[[ Data for analysis, beginning ]]
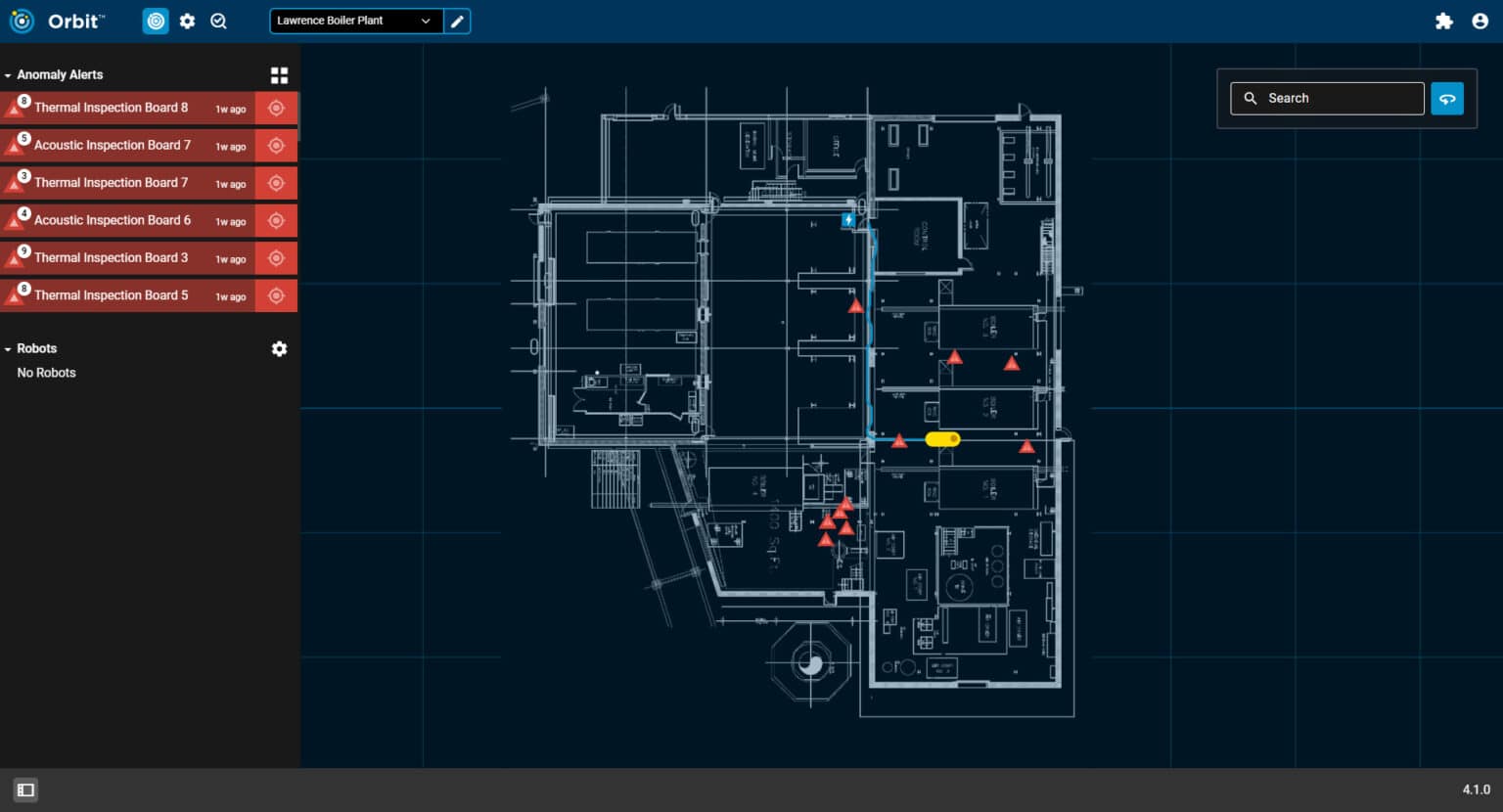This screenshot has width=1503, height=812.
Task: Toggle the sidebar panel button at bottom left
Action: [25, 789]
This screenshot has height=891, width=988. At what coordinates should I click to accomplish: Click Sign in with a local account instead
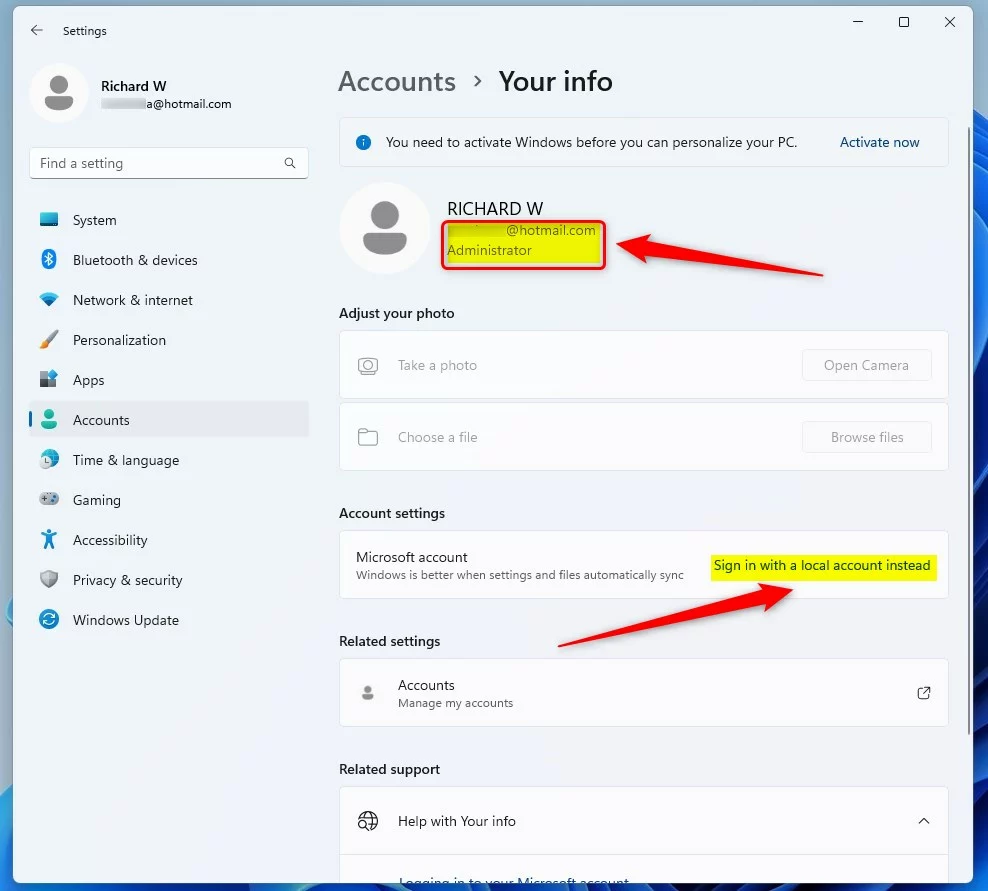point(822,566)
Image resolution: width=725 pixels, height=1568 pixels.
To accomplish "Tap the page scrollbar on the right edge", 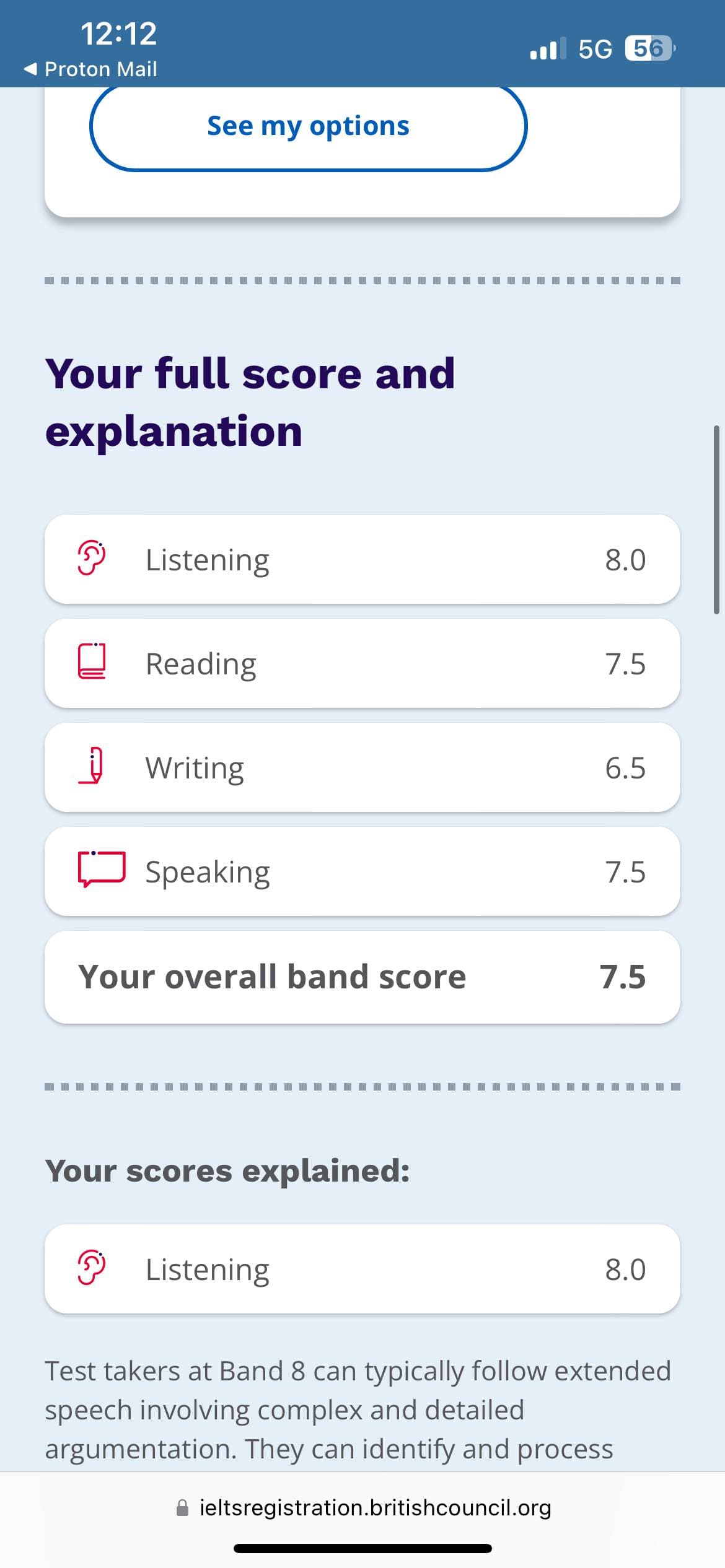I will 716,519.
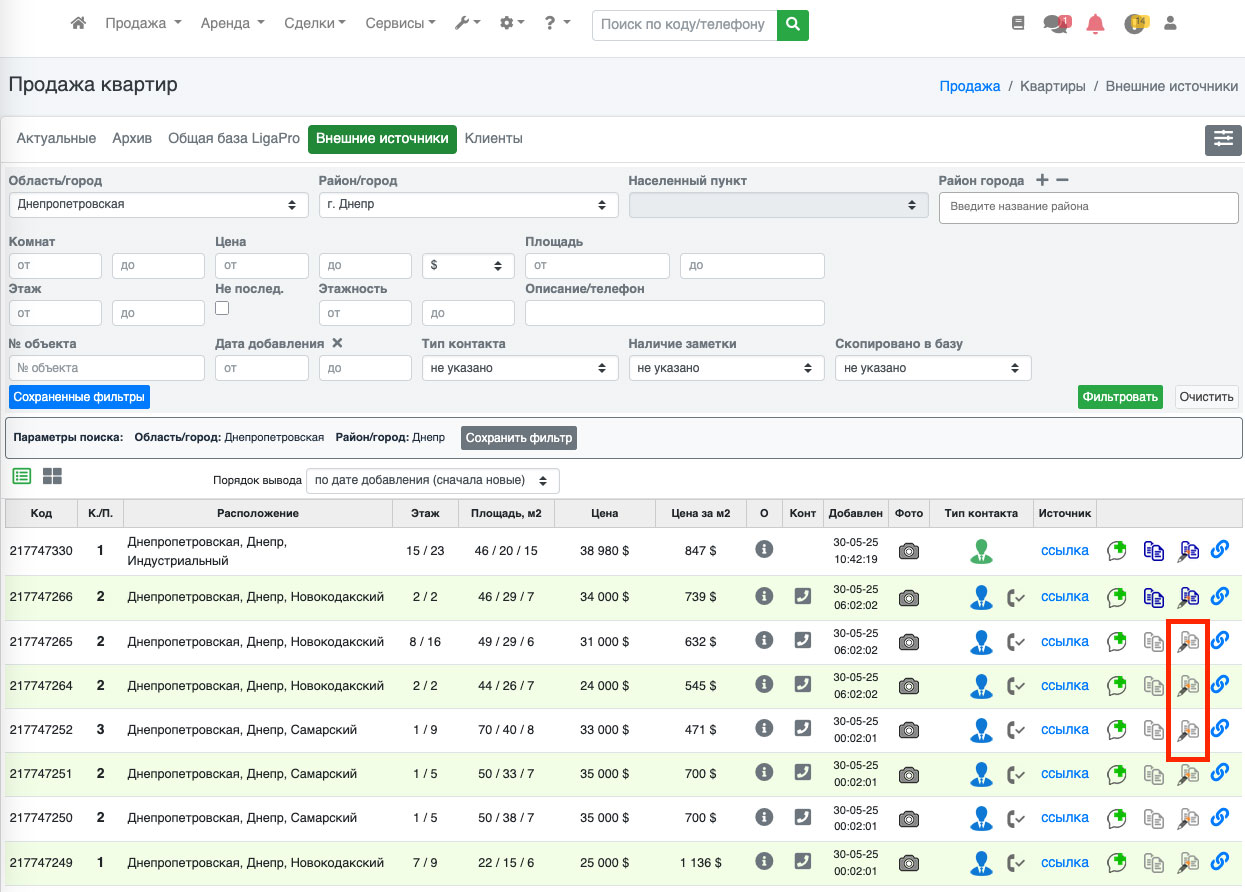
[[ Data for analysis, end ]]
▸ Task details: Return only the part above that opens with the line containing "This screenshot has height=891, width=988." and closes with the line containing "Image resolution: width=725", exactly and with both ends, skipping the pictures.

▸ Exercise response:
This screenshot has height=891, width=988. At what coordinates should I click to accomplish: Click Sign in with a local account instead
point(822,566)
Image resolution: width=725 pixels, height=1568 pixels.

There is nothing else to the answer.